▸ **DATA RECORDS**
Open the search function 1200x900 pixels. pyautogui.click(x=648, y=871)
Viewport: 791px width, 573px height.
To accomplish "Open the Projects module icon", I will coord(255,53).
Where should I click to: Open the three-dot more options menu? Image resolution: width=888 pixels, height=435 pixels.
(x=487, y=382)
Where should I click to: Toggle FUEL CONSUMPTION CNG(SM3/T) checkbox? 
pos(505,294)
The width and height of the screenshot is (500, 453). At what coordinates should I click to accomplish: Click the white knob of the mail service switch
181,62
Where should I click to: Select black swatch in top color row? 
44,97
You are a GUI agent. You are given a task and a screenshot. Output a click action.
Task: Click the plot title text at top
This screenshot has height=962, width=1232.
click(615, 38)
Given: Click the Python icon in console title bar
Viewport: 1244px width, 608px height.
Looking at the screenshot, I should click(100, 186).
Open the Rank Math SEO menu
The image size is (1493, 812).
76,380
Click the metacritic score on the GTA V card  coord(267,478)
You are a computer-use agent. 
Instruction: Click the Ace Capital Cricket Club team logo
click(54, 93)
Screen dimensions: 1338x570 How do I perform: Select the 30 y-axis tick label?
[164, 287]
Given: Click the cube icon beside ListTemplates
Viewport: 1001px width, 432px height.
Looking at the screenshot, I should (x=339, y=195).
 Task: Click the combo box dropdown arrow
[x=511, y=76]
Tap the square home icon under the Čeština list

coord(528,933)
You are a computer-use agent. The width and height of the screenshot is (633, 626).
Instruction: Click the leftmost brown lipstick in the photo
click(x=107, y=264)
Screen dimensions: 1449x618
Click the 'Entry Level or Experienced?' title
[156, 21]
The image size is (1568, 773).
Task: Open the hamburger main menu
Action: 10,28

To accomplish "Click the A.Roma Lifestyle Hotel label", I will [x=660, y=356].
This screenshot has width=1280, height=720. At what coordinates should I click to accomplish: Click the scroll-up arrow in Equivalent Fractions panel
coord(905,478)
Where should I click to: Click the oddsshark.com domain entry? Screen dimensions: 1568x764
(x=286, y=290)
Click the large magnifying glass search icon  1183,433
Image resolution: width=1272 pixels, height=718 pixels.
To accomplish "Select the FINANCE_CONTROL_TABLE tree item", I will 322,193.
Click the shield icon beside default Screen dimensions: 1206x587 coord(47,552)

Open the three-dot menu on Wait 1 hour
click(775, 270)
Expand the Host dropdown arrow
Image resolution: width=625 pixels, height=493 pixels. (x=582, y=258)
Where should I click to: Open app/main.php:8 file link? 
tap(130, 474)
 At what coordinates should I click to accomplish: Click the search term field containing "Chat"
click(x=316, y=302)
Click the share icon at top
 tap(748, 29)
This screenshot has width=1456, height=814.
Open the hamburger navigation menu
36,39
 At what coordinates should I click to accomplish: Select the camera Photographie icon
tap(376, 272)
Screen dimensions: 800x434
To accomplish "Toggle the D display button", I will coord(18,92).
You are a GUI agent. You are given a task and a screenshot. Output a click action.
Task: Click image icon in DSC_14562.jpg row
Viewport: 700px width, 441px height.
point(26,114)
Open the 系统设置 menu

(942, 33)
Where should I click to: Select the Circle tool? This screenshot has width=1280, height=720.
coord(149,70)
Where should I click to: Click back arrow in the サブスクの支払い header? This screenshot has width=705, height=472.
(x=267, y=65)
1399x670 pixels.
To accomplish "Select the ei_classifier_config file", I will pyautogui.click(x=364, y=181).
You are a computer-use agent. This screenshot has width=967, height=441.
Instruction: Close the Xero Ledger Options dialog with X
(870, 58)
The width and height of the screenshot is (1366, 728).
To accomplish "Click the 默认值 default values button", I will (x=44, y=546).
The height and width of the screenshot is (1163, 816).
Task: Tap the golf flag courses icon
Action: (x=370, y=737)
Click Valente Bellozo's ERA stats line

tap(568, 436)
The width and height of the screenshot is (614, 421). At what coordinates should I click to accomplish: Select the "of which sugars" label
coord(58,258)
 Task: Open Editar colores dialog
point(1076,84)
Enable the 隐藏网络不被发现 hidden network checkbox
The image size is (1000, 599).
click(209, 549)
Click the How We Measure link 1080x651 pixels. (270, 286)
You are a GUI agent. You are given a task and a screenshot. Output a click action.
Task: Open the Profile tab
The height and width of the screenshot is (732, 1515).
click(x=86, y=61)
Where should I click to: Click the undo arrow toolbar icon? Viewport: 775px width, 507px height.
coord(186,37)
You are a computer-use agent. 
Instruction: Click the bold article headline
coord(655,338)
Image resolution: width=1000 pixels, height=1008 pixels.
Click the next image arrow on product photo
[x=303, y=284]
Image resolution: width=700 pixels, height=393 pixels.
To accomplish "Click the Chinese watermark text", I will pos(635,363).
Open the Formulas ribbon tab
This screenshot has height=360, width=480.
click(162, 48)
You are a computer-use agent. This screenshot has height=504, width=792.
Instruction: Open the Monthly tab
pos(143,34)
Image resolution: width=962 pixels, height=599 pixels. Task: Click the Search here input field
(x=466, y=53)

▸ **ACTIVITY**
Transcribe the whole listing above exactly, leaving nothing out.

▸ **RESPONSE BELOW**
Open the search function 1200x900 pixels. pyautogui.click(x=648, y=871)
Viewport: 791px width, 573px height.
To accomplish "Open the Projects module icon", I will coord(255,53).
Where should I click to: Open the three-dot more options menu? Image resolution: width=888 pixels, height=435 pixels.
(x=487, y=382)
Where should I click to: Toggle FUEL CONSUMPTION CNG(SM3/T) checkbox? 
pos(505,294)
The width and height of the screenshot is (500, 453). At what coordinates should I click to accomplish: Click the white knob of the mail service switch
181,62
Where should I click to: Select black swatch in top color row? 
44,97
You are a GUI agent. You are given a task and a screenshot. Output a click action.
Task: Click the plot title text at top
This screenshot has height=962, width=1232.
click(615, 38)
Given: Click the Python icon in console title bar
Viewport: 1244px width, 608px height.
Looking at the screenshot, I should click(100, 186).
Open the Rank Math SEO menu
The image size is (1493, 812).
76,380
Click the metacritic score on the GTA V card  coord(267,478)
You are a computer-use agent. 
Instruction: Click the Ace Capital Cricket Club team logo
click(54, 93)
Screen dimensions: 1338x570 How do I perform: Select the 30 y-axis tick label?
[164, 287]
Given: Click the cube icon beside ListTemplates
Viewport: 1001px width, 432px height.
Looking at the screenshot, I should (x=339, y=195).
 Task: Click the combo box dropdown arrow
[x=511, y=76]
Tap the square home icon under the Čeština list

coord(528,933)
You are a computer-use agent. The width and height of the screenshot is (633, 626).
Instruction: Click the leftmost brown lipstick in the photo
click(x=107, y=264)
Screen dimensions: 1449x618
Click the 'Entry Level or Experienced?' title
[156, 21]
The image size is (1568, 773).
Task: Open the hamburger main menu
Action: 10,28

To accomplish "Click the A.Roma Lifestyle Hotel label", I will [x=660, y=356].
This screenshot has width=1280, height=720. At what coordinates should I click to accomplish: Click the scroll-up arrow in Equivalent Fractions panel
coord(905,478)
Where should I click to: Click the oddsshark.com domain entry? Screen dimensions: 1568x764
(x=286, y=290)
Click the large magnifying glass search icon  1183,433
Image resolution: width=1272 pixels, height=718 pixels.
To accomplish "Select the FINANCE_CONTROL_TABLE tree item", I will 322,193.
Click the shield icon beside default Screen dimensions: 1206x587 coord(47,552)

Open the three-dot menu on Wait 1 hour
click(775, 270)
Expand the Host dropdown arrow
Image resolution: width=625 pixels, height=493 pixels. (x=582, y=258)
Where should I click to: Open app/main.php:8 file link? 
tap(130, 474)
 At what coordinates should I click to accomplish: Click the search term field containing "Chat"
click(x=316, y=302)
Click the share icon at top
 tap(748, 29)
This screenshot has width=1456, height=814.
Open the hamburger navigation menu
36,39
 At what coordinates should I click to accomplish: Select the camera Photographie icon
tap(376, 272)
Screen dimensions: 800x434
To accomplish "Toggle the D display button", I will coord(18,92).
You are a GUI agent. You are given a task and a screenshot. Output a click action.
Task: Click image icon in DSC_14562.jpg row
Viewport: 700px width, 441px height.
point(26,114)
Open the 系统设置 menu

(942, 33)
Where should I click to: Select the Circle tool? This screenshot has width=1280, height=720.
coord(149,70)
Where should I click to: Click back arrow in the サブスクの支払い header? This screenshot has width=705, height=472.
(x=267, y=65)
1399x670 pixels.
To accomplish "Select the ei_classifier_config file", I will pyautogui.click(x=364, y=181).
You are a computer-use agent. This screenshot has width=967, height=441.
Instruction: Close the Xero Ledger Options dialog with X
(870, 58)
The width and height of the screenshot is (1366, 728).
To accomplish "Click the 默认值 default values button", I will (x=44, y=546).
The height and width of the screenshot is (1163, 816).
Task: Tap the golf flag courses icon
Action: (x=370, y=737)
Click Valente Bellozo's ERA stats line

tap(568, 436)
The width and height of the screenshot is (614, 421). At what coordinates should I click to accomplish: Select the "of which sugars" label
coord(58,258)
 Task: Open Editar colores dialog
point(1076,84)
Enable the 隐藏网络不被发现 hidden network checkbox
The image size is (1000, 599).
click(209, 549)
Click the How We Measure link 1080x651 pixels. (270, 286)
You are a GUI agent. You are given a task and a screenshot. Output a click action.
Task: Open the Profile tab
The height and width of the screenshot is (732, 1515).
click(x=86, y=61)
Where should I click to: Click the undo arrow toolbar icon? Viewport: 775px width, 507px height.
coord(186,37)
You are a computer-use agent. 
Instruction: Click the bold article headline
coord(655,338)
Image resolution: width=1000 pixels, height=1008 pixels.
Click the next image arrow on product photo
[x=303, y=284]
Image resolution: width=700 pixels, height=393 pixels.
To accomplish "Click the Chinese watermark text", I will pos(635,363).
Open the Formulas ribbon tab
This screenshot has height=360, width=480.
click(162, 48)
You are a computer-use agent. This screenshot has height=504, width=792.
Instruction: Open the Monthly tab
pos(143,34)
Image resolution: width=962 pixels, height=599 pixels. Task: Click the Search here input field
(x=466, y=53)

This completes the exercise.